Wait, aren't CIs built for collaboration?

Yes, assuming stateless tools and processes. Running stateless builds and tests is what regular CIs are exceptionally good at. But many of us have noticed that deployments are actually tricker to get right. And that's hardly a surprise. They're more stateful, they may depend on what's already running. Terraform and your infrastructure in general is an extreme example of a stateful system. It's so stateful that it actually has something called state (see what we just did there?) as one of its core concepts.

CIs generally struggle with that. They don't really understand the workflows they run, so they can't for example serialize certain types of jobs. Like terraform apply, which introduces actual changes to your infrastructure. As far as your CI system is concerned, running those in parallel is fair game. But what it does to Terraform is nothing short of a disaster - your state is confused and no longer represents any kind of reality. Untangling this mess can take forever.

But you can add manual approval steps

Yes, you can. But the whole point of your CI/CD system is to automate your work. First of all, becoming human semaphore for a software tool isn't the best use of a highly skilled and motivated professional. Also, over-reliance on humans to oversee software processes will inevitably lead to costly mistakes because us, humans, are infinitely more fallible than well-programmed machines. It's ultimately much cheaper to use the right tool for the job than turn yourself into a part of a tool.

But you can do state locking!

Yup, we hear you. In theory it's a great feature. In practice, it has its limitations. First, it's a massive pain when working as a team. Your CI won't serialise jobs that can write state, and state locking means that all but one of the parallel jobs will simply fail. It's a safe default, that's for sure, but not a great developer experience. And the more people work on your infrastructure, the more frustrating the process will become.

And that's just applying changes. By default, running terraform plan locks the state, too. So you can't really run multiple CI jobs in parallel, even if they're only meant to preview changes, because each of them will attempt to lock the state. Yes, you can work around this by explicitly not locking state in CI jobs that you know won't make any state changes, but at this point you've already put so much work into creating a pipeline that's fragile at best and requires you to manually synchronize it.

And we haven't even discussed security yet.

Security

Terraform is used to manage infrastructure, which normally requires credentials. Usually, very powerful credentials. Administrative credentials, sometimes. And these can do a lot of damage. The thing with CIs is that you need to provide those credentials statically, and once you do, there's no way you can control how they're used.

And that's what makes CIs powerful - after all, they let you run arbitrary code, normally based on some configuration file that you have checked in with your Terraform code. So, what's exactly stopping a prankster from adding terraform destroy -auto-approve as an extra CI step? Or printing out those credentials and using them to mine their crypto of choice?

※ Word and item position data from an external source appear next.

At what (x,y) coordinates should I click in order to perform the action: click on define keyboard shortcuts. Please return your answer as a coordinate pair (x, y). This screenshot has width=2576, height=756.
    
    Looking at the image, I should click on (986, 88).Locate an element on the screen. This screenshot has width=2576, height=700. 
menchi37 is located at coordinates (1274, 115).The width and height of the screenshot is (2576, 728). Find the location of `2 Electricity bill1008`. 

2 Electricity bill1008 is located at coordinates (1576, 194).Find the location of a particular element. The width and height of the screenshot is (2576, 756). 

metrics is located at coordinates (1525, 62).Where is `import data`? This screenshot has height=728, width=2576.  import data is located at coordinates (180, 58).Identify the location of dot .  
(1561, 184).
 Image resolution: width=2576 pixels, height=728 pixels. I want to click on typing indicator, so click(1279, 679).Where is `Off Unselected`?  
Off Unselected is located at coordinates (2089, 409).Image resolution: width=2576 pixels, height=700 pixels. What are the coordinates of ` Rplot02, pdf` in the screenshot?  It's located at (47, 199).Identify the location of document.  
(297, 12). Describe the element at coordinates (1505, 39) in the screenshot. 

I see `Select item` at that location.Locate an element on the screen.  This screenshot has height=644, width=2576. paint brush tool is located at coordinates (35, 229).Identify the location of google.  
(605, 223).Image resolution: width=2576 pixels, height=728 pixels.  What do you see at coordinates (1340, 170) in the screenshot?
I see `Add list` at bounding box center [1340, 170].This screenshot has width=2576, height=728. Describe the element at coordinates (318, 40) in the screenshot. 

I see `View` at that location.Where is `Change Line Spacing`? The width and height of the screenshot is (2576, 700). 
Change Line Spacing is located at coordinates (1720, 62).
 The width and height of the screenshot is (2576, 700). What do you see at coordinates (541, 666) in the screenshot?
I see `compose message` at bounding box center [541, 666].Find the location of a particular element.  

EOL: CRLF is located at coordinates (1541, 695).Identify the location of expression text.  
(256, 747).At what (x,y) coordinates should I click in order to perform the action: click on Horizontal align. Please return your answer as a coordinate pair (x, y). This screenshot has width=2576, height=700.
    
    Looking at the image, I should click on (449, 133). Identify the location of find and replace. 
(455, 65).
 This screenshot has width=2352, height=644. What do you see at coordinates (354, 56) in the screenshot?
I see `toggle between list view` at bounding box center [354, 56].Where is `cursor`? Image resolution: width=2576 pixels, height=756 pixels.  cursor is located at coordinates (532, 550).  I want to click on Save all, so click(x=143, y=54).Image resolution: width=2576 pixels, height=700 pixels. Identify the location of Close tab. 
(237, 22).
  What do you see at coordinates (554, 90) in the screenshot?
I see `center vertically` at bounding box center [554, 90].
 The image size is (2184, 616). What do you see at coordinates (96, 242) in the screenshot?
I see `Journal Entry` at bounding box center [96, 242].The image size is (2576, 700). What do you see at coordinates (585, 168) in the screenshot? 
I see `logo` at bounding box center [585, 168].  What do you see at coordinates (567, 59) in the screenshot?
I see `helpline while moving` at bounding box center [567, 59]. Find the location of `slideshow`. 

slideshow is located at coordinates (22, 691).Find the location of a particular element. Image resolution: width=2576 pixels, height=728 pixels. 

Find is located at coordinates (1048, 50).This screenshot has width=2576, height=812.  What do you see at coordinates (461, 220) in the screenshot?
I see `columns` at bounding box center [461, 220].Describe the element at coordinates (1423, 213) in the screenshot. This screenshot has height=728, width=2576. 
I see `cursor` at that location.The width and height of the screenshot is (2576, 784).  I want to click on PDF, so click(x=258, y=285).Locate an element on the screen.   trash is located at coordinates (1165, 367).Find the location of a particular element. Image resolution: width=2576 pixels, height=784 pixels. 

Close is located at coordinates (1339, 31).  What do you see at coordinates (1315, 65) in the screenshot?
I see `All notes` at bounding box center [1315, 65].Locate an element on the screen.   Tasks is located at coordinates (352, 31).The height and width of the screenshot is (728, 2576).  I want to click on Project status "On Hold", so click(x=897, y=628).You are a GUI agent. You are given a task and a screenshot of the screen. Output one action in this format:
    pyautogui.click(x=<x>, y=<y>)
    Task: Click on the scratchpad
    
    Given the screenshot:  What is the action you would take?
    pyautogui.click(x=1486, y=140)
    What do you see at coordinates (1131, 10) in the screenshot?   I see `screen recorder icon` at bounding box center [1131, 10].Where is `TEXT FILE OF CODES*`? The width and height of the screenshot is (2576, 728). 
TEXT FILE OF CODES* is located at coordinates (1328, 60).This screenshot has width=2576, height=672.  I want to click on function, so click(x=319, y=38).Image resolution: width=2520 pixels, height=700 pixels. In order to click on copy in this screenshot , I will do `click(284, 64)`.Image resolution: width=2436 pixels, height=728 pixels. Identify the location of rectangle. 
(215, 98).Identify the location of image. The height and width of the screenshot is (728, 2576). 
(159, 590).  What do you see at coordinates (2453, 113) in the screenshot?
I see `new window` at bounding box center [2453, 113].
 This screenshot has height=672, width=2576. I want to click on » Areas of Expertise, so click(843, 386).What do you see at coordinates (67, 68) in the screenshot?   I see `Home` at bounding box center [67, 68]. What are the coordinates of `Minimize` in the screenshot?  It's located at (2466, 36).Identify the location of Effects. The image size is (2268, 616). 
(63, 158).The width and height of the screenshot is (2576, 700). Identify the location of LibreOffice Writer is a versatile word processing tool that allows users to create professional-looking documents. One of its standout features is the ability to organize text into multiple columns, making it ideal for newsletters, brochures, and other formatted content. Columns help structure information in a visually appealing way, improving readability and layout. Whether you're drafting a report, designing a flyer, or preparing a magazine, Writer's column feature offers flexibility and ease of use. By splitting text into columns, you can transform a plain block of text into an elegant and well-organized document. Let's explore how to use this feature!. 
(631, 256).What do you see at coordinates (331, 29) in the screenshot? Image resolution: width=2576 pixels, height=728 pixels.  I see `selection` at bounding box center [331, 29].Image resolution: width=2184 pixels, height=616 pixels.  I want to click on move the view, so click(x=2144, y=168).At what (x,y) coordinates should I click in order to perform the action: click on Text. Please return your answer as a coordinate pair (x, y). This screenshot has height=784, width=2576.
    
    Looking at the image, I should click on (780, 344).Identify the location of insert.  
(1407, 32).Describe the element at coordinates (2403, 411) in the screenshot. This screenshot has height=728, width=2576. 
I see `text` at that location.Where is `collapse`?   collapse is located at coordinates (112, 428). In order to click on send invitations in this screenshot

There are better ways to get fired.

...you'll say and we hear you. Those jobs are audited after all. No, if we were disgruntled employees we'd never do something as stupid. We'd get an SSH session and leak those precious credentials this way. Since it's unlikely you rotate them every day, we'd take our sweet time before using them for our nefarious purposes. Which wouldn't be possible with Spacelift BTW, which generates one-off temporary credentials for major cloud providers.

But nobody does that!

Yes, you don't hear many of those stories. Most mistakes happen to well-meaning people. But in the world of infrastructure, even tiniest of mistakes can cause major outages - like that typo we once made in our DNS config. That's why Spacelift adds an extra layer of policy that allows you to control - separately from your infrastructure project! - what code can be executed, what changes can be made, when and by whom. Which isn't only useful to protect yourself from the baddies, but allows you to implement an automated code review pipeline.